Clinical practice is shifting toward an era of precision medicine. The use of comprehensive genomic profiling (CGP) in oncology has broad potential as a universal companion diagnostic for targeted therapies which may significantly improve health outcomes while using healthcare resources more efficiently. Given the nature of this technology, assessing the value of CGP presents unique challenges.
This paper draws on evidence from the academic and policy literature in oncology, as well as stakeholder interviews (health economists, payers, clinicians, and public policy officials) in countries using incremental cost-effectiveness ratios (ICER) as part of health technology assessment (HTA).
The degree to which CGP is subject to a value assessment varies significantly across healthcare systems. Current HTA processes focus on evaluating diagnostic testing through co-dependent assessment of diagnostic testing and associated therapeutic interventions. Diagnostic tests with multiple associated therapeutic interventions are rapidly evolving and poorly unsuited to current HTA approaches. Moreover, HTA approaches are limited in their ability to consider broader systemic benefits of the expanded diagnostic capabilities and enhanced opportunities for clinical trial participation offered by CGP.

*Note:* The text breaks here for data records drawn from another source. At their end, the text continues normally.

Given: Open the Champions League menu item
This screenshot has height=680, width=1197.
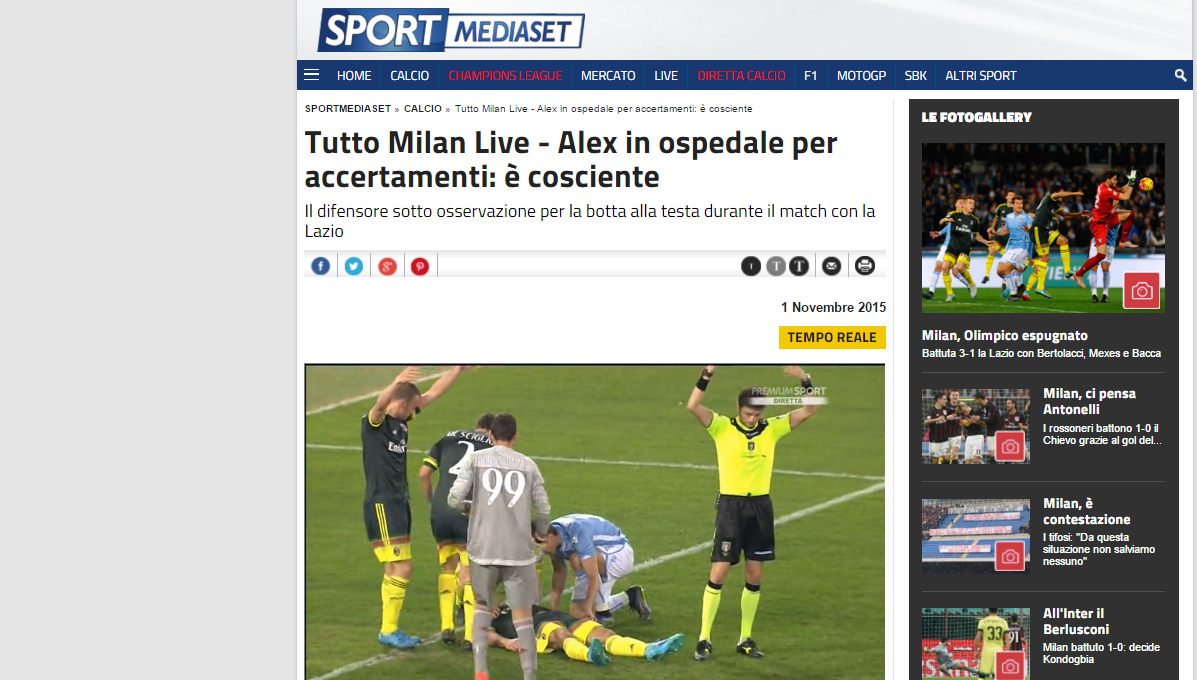Looking at the screenshot, I should point(505,76).
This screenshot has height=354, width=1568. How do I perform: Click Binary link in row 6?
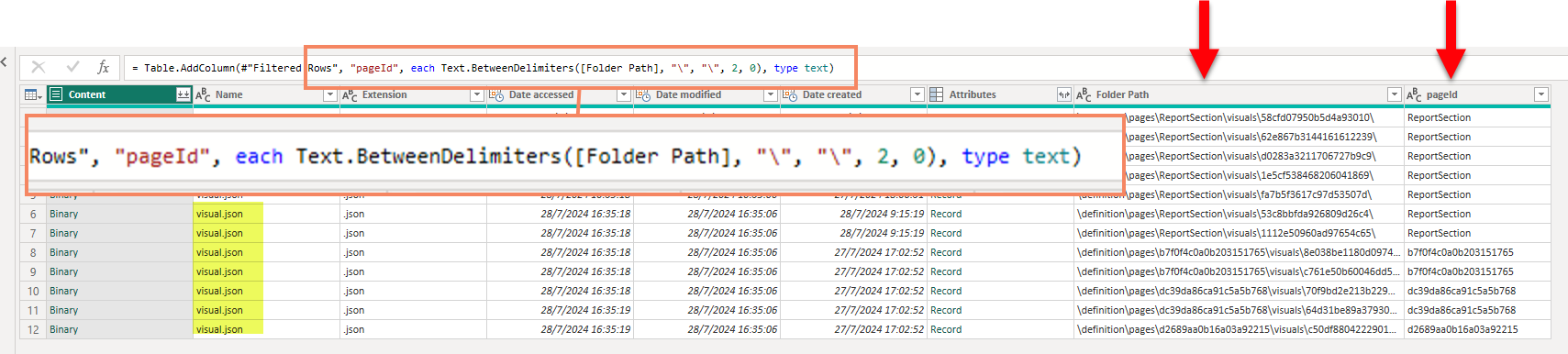63,214
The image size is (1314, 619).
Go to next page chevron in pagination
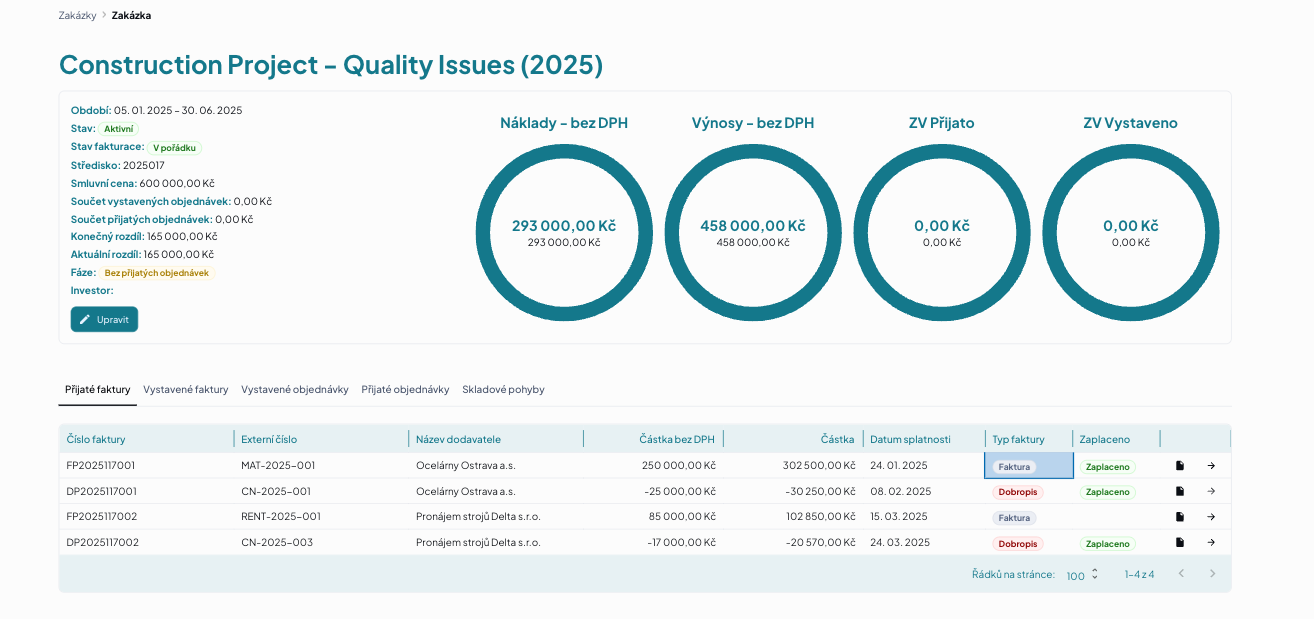pos(1213,574)

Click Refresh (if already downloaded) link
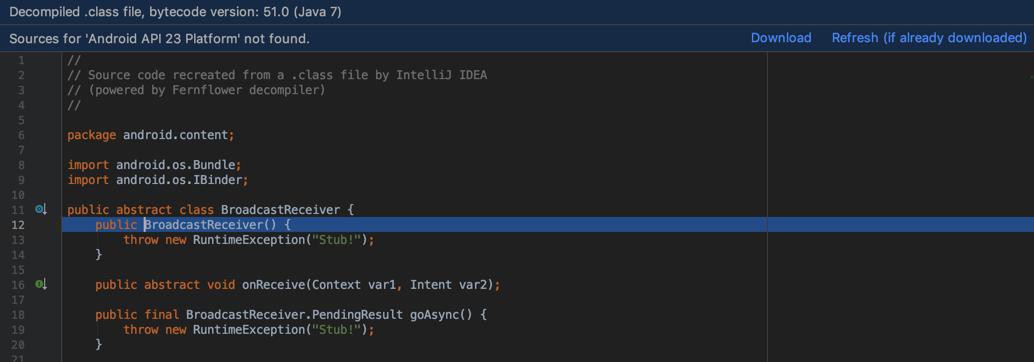(x=929, y=38)
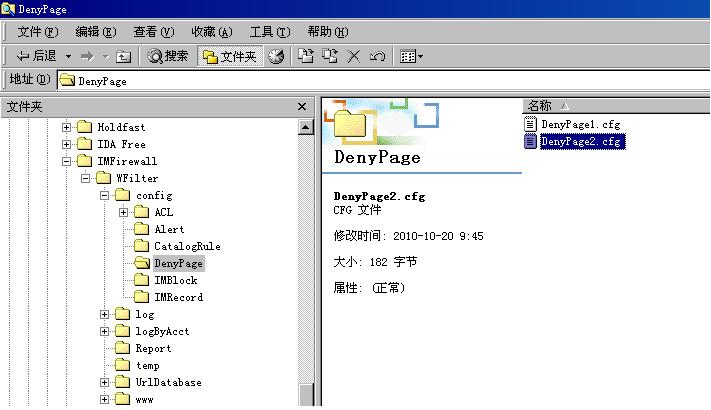Go up one folder level
The width and height of the screenshot is (711, 410).
124,56
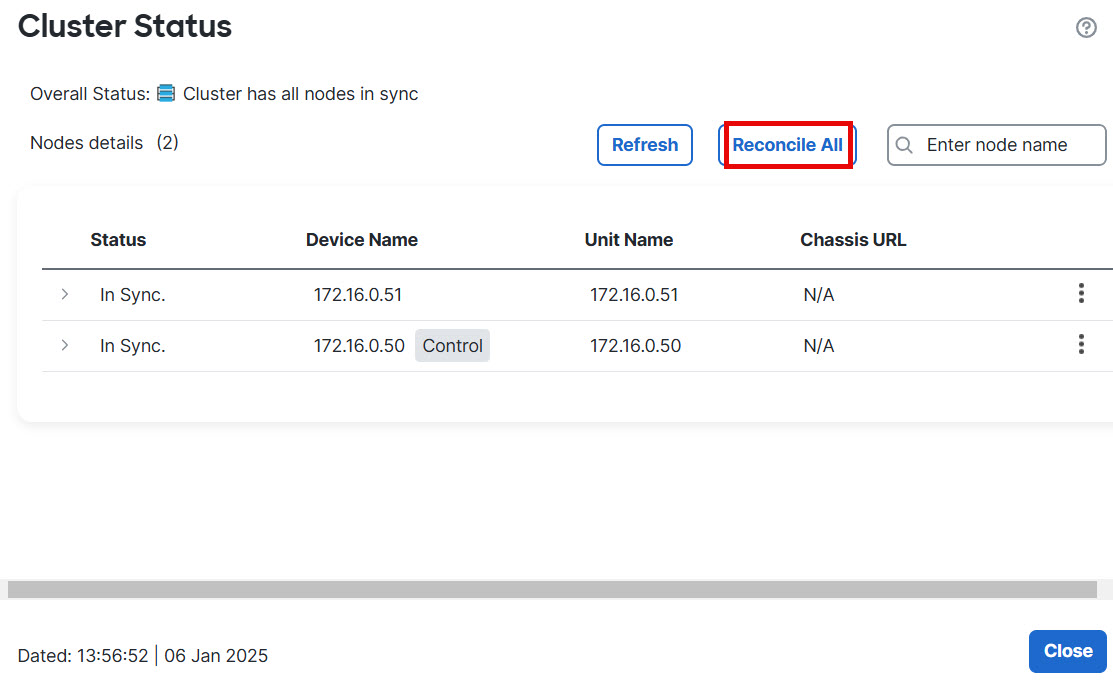Click the Nodes details count label
The image size is (1113, 680).
pos(104,143)
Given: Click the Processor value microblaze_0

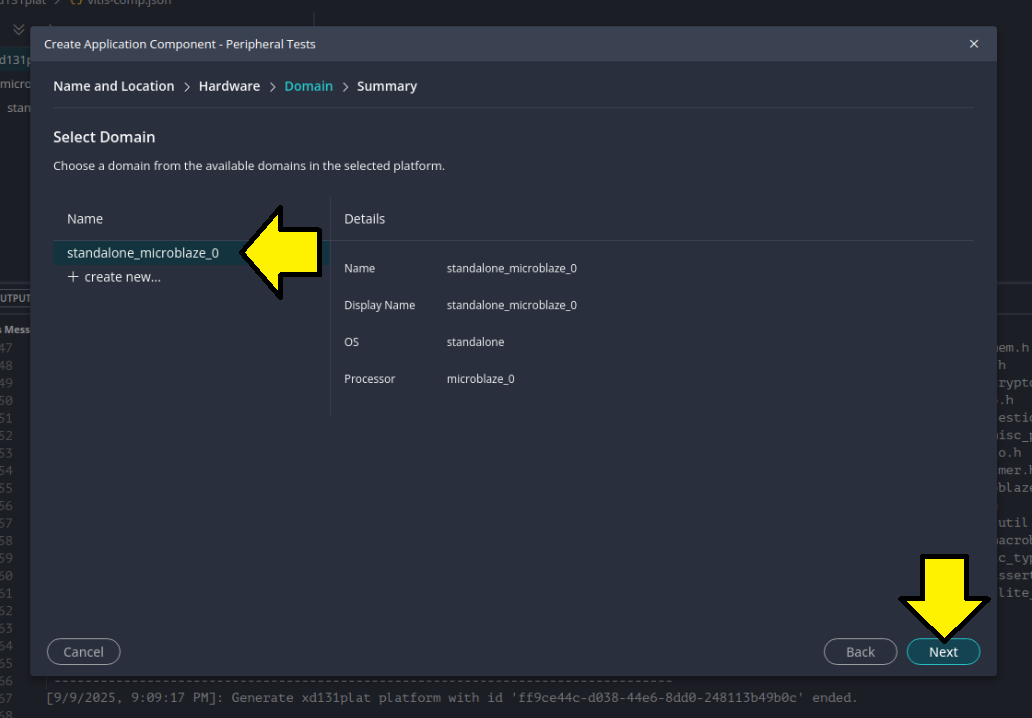Looking at the screenshot, I should click(480, 379).
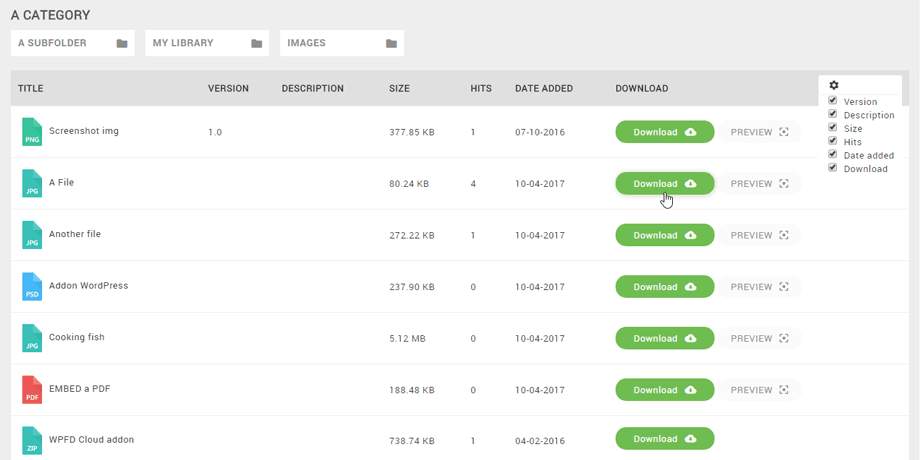Click the PDF icon for EMBED a PDF
The width and height of the screenshot is (920, 460).
[x=32, y=390]
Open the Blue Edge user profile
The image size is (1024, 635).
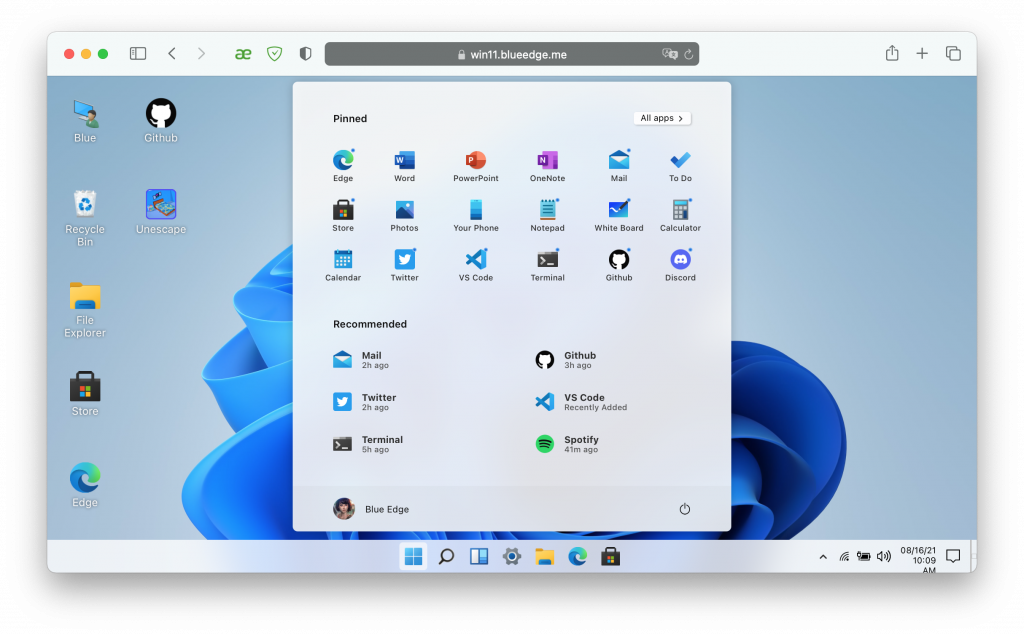[372, 509]
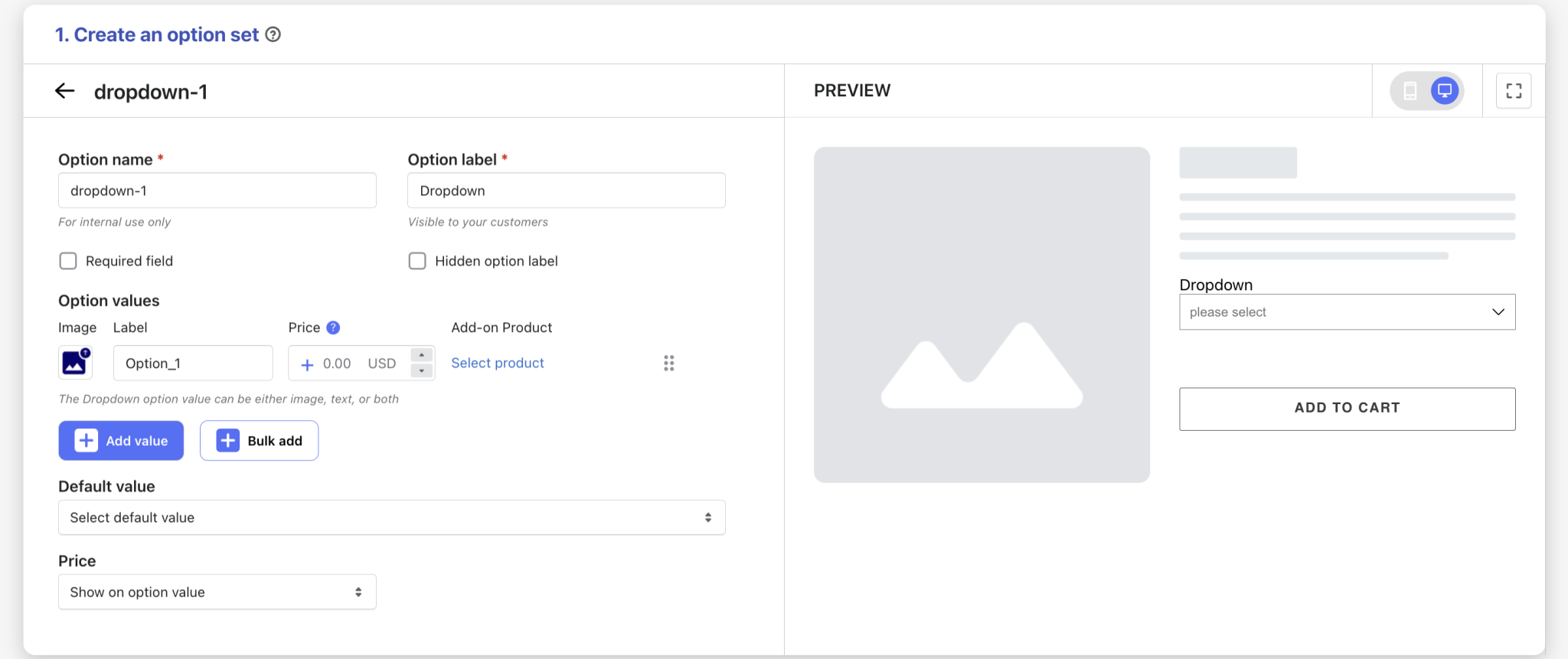Screen dimensions: 1568x659
Task: Upload image for Option_1 value
Action: tap(75, 363)
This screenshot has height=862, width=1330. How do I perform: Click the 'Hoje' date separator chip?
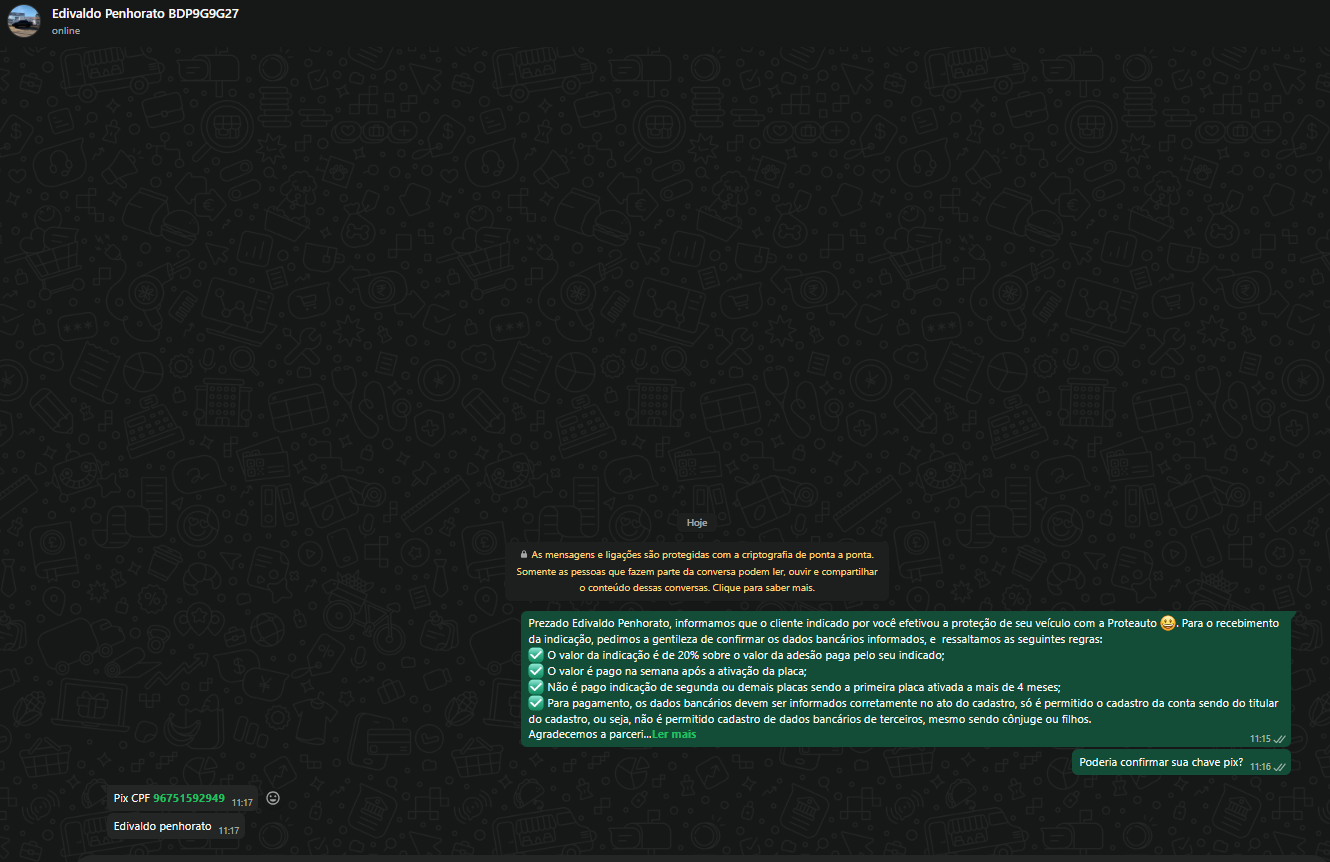tap(697, 522)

The assessment of the overall value of CGP is limited by the current models of HTA. This paper suggests policy proposals for value assessment and funding reforms to help broaden patient access to CGP. These include investing in genomic testing infrastructure; decoupling the assessment of the value of CGP testing to identifying predetermined therapeutic interventions; tailoring evaluation methodology; and developing approaches to collecting evidence of clinical, healthcare system and societal benefit.